One of Melanie Klein’s insights is something she called “projective identification”. She was making a distinction between “projection” — when what you think someone is doing or meaning is an expression of your own reality — and the next stage on, when the feelings are so strong that you cause someone to act in a way that justifies your emotions. This might be going on with some of our leading Brexiteer politicians at the moment: with such strong emotions from their supporters that their own rationality disappears. On 9 April there was a news story that Angela Leadsom thinks that Germany might be about to agree to re-opening the Withdrawl Agreement three days before the current deadline for Brexit. At one level, she must know that is not going to happen (especially as the EU is showing every sign of supporting Ireland rather than abandoning Ireland). But her words make sense if they are expressing the not-particularly-rational hopes of those with whom she is in sympathy (a less-charitable reading would suggest an outbreak of pseudologia phantastica).
Are we in danger of a “strong (fascist) leader”?
The point about a fascist leader is that they meet the raw emotional needs of their followers. The followers, in turn, feel a deep union with the leader who “understands them”. There were flashes of that in the Trump supporters saying that he “says it like it is”.
Right now there isn’t an opening for a fascist leader in the UK. Theresa May seems safe in No.10 until the “next stage” of Brexit (whenever that might be). Her apparent weakness might well reflect the dividedness of her cabinet, but she’s still in post.
But these things can change quickly. A strong showing from the “Brexit party” in the European elections would strengthen Nigel Farage’s hand. For the moment he seems safely far from power at Westminster though that might change at the next General Election.
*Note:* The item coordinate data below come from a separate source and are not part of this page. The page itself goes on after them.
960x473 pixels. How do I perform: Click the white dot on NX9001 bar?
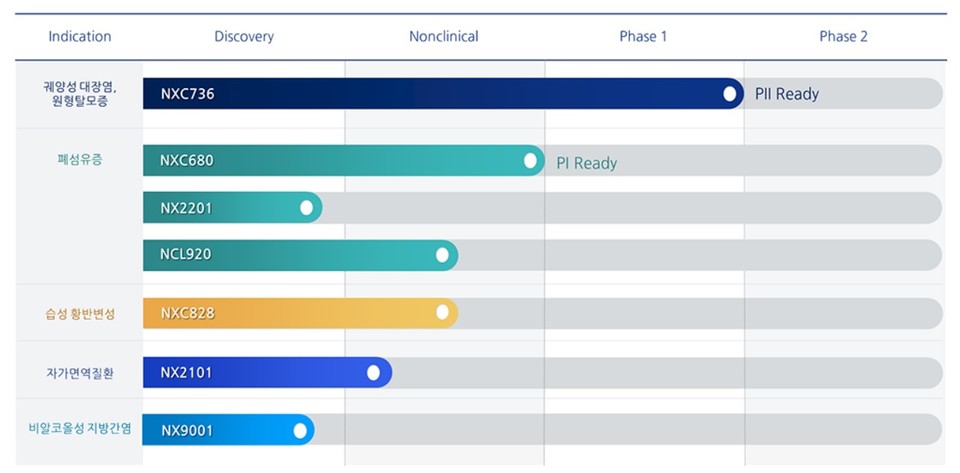(x=299, y=430)
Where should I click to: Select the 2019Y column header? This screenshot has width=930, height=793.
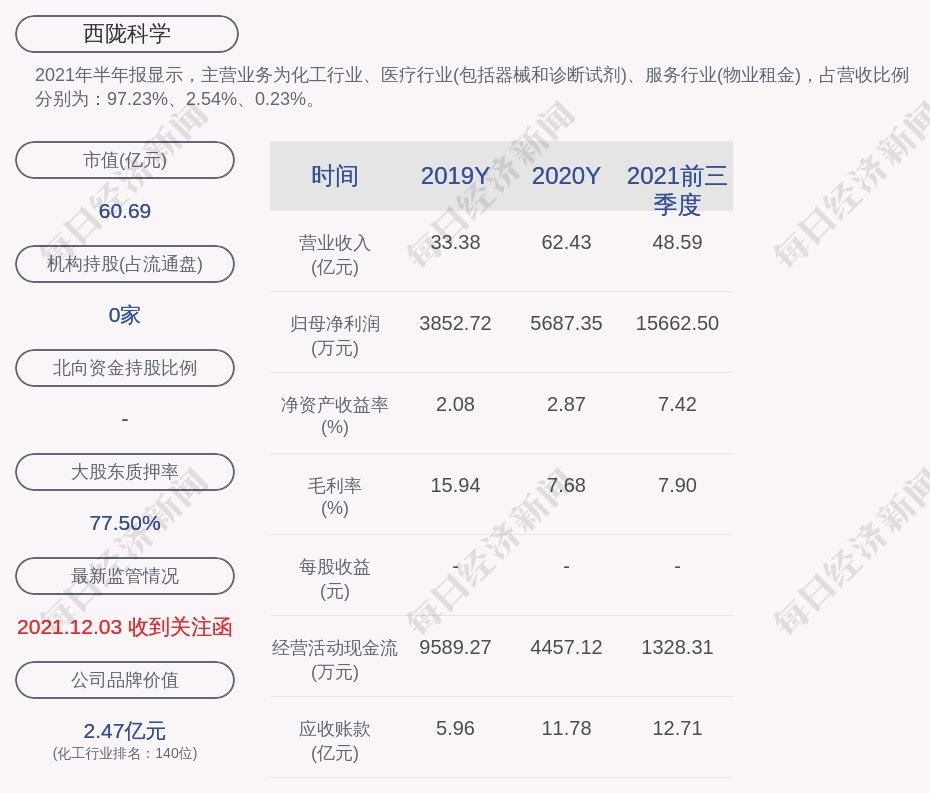tap(455, 176)
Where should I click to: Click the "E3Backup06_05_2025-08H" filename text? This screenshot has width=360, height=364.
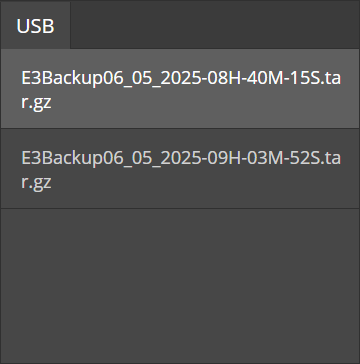pos(130,79)
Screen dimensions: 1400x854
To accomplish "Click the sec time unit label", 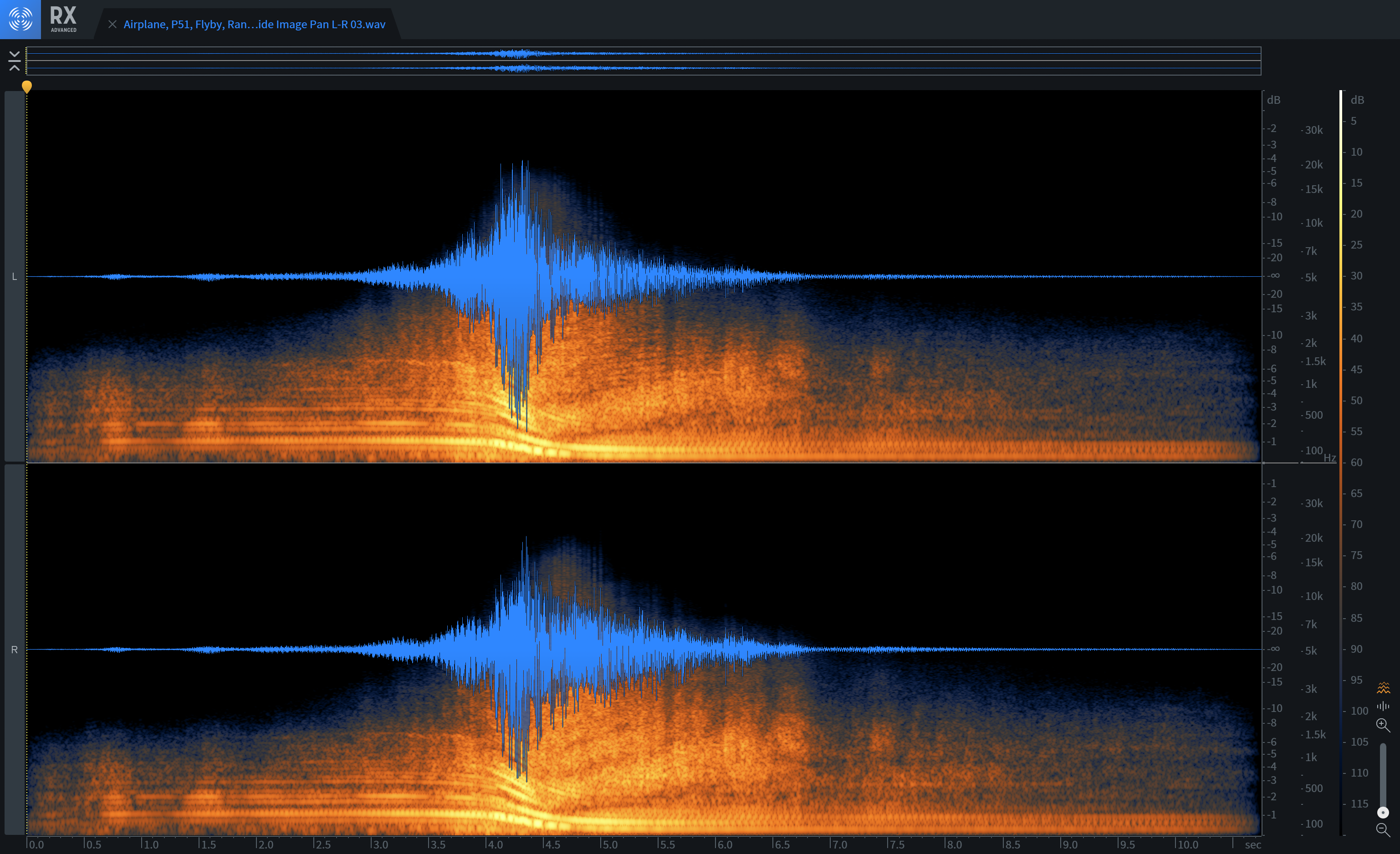I will 1252,844.
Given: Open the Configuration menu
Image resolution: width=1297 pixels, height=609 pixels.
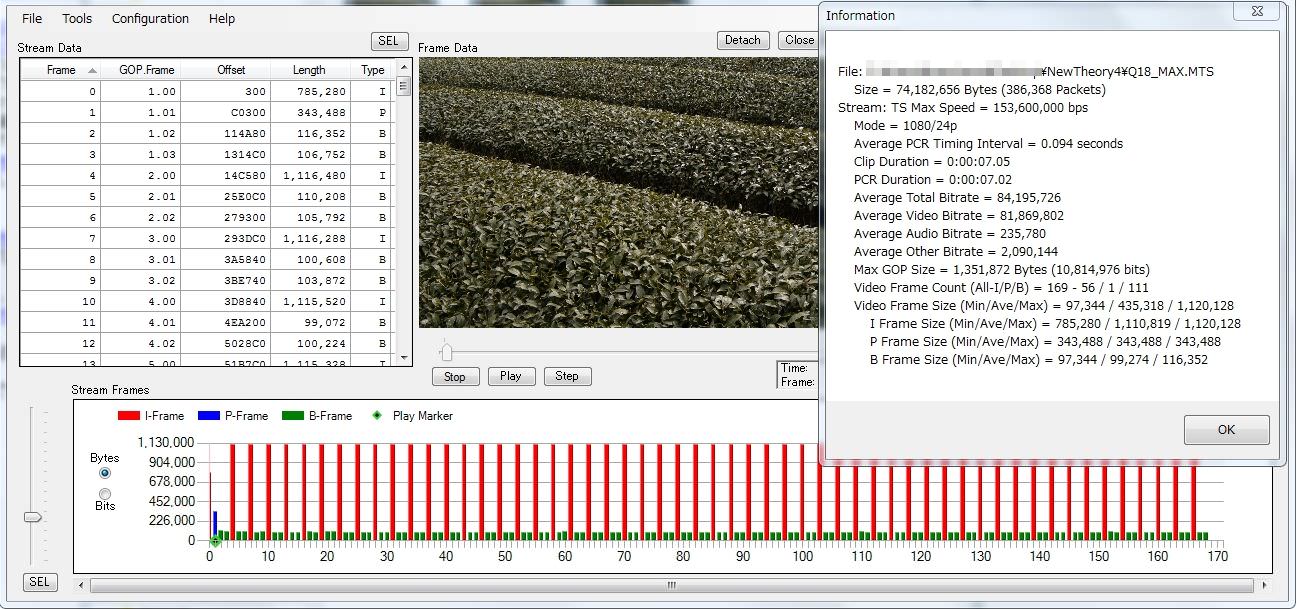Looking at the screenshot, I should pyautogui.click(x=150, y=18).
But among the Tory Brexiteers, Boris Johnson remains a contender for No.10. What’s particularly worrying about this is that his numerous character flaws — from the irregularity of his love life and his apparently-Islamophobic comments on burkas to mis-reportings of expenses among other things, seem not to dent his popularity.
That points to a scary gap between his reality and how he is seen. I fear that gap is about what is being projected onto him, and speaks of some powerful needs among Brexit / Tory supporters. As prime minister he might be more daft than dangerous. But he is well placed to fail to appreciate the risks, and preside over a disastrous Brexit, creating the conditions for something much more serious when the “sunny uplands of Brexit” are replaced by a serious recession.
If Brexit were rational, people in that situation people would blame its proponents. But it isn’t rational. The fear is that we would then be susceptible to a Farage or worse. The Hansard Society report should ring big alarm bells.
Those wish for strong leaders should read the WHOLE of the Book of Joshua in the Bible. (Joshua is the general who “fit the battle of Jericho, and the walls came-a-tumbling down” (after judicious use of his intelligence experts, and a certain amount of shock and awe) Joshua really was a brilliant General, who took his troops into battle with plans that ensured a quick victory with minimum loss of life. He describes nearly every military tactic that has been used ever since. He was so good that the first part of Joshua is, I understand, still compulsory reading for trainee army officers at Sandhurst. However, as he got older the Government was having problems and appointed Joshua as Governor. And the second part of the Book of Joshua is all about the use of military tactics to solve civil unrest. In short it describes the repeated use of ethnic cleansing. Those who ask for strong leadership should think very carefully about the consequences.